Destekleyici programların genellikle işletmeler ve sivil toplum kuruluşları için tasarlanmış olması, destek koşullarının çoğu durumda zorlayıcı olması gerçekte ekonomik ve sosyal amaçlı yapılar olan kadın kooperatiflerinin bu desteklerden yararlanmasını engellemektedir.

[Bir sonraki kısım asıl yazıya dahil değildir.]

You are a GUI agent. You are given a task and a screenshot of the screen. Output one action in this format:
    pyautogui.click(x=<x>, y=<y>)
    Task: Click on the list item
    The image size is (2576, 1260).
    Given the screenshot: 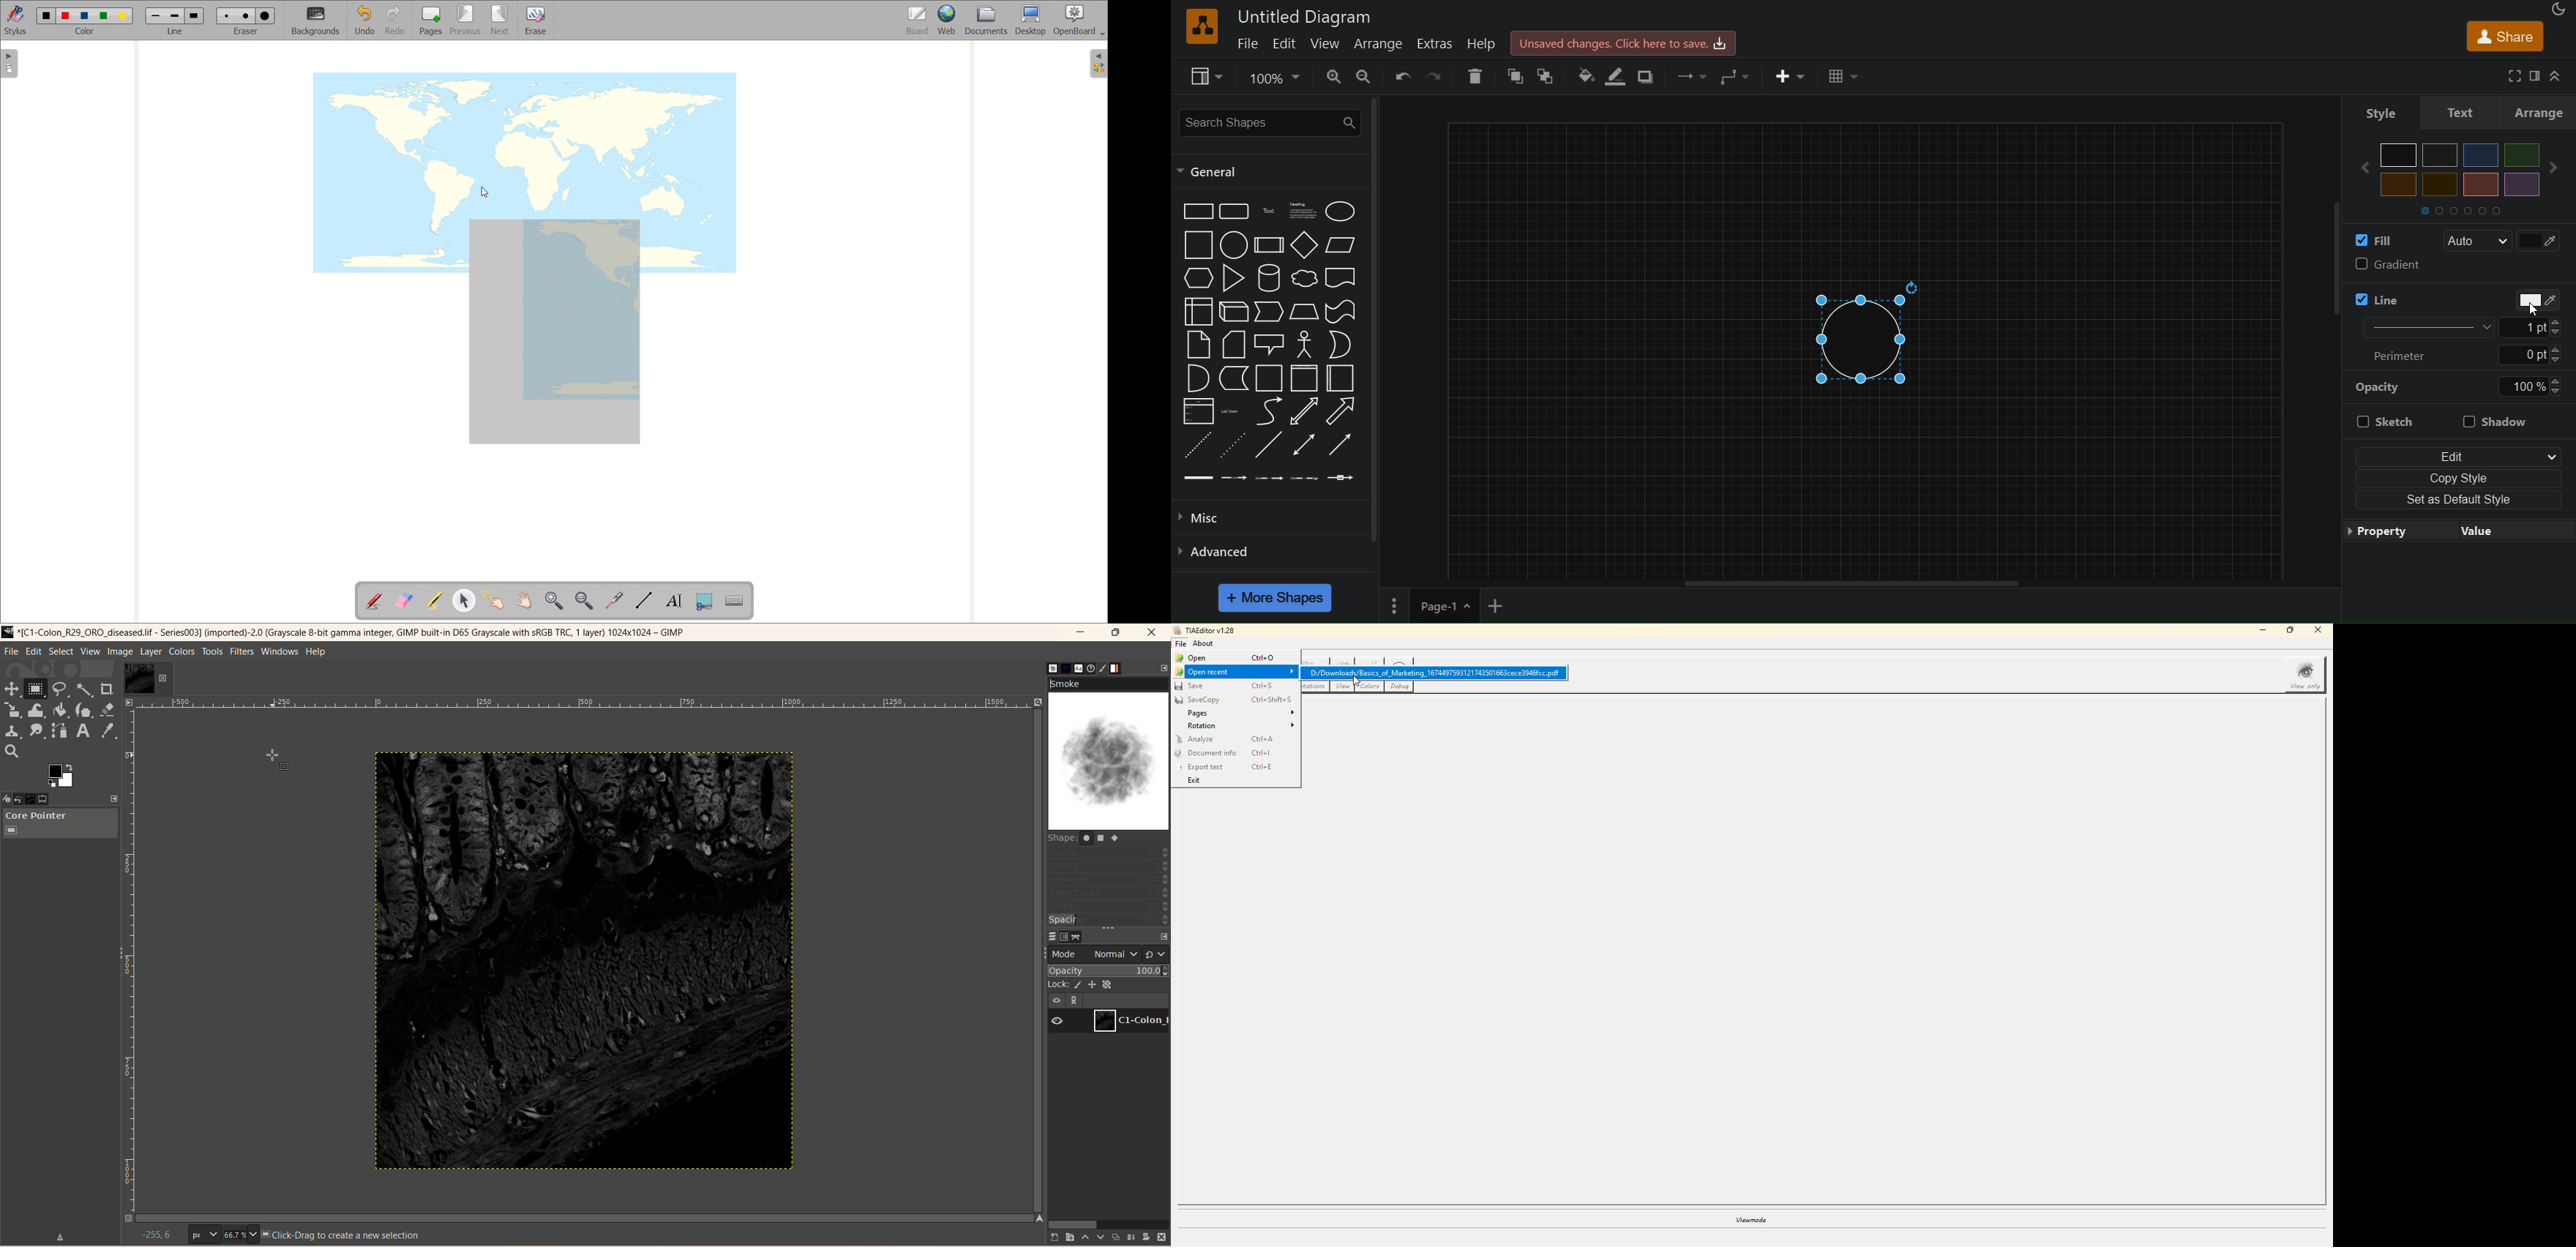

Önümüzdeki Süreçte Neler Yapmalıyız?

Kadınların konomik süreçteki etkinşiklerini arttırmak için;

  • Öncelikle bu konuda karşılaşılabilecek sorunlar ve çözümüne yönelik olarak bilgilendirme çalışmalarının kurumlar tarafından ve kooperatiflerin kendi deneyimlerine yönelik olarak yapılmalı,
  • Sayıları artan kadın kooperatflerinin ulusal ve uluslararası desteklerden yararlanmaları sağlanmalı
  • Kooperatiflerin ortak üretim bilgilerini paylaşmaları sağlanmalı
  • Ortak satış alanları oluşturulmalı,
  • Ortak digitalleşme sağlanmalı
  • Teşvik noktasında ortak etkinlikler organıze edilmeli ve kooperatiflerin bağlı olduğu yasal kurumlardan destek alınmalı,

Değişen gelişen  eekonomik yapı içersinde el ele işbirliği içinde olalım.Kadın Kooperatifleri kadının her konudaki yaratıcılığını ve gücünü üretime taşıyalım.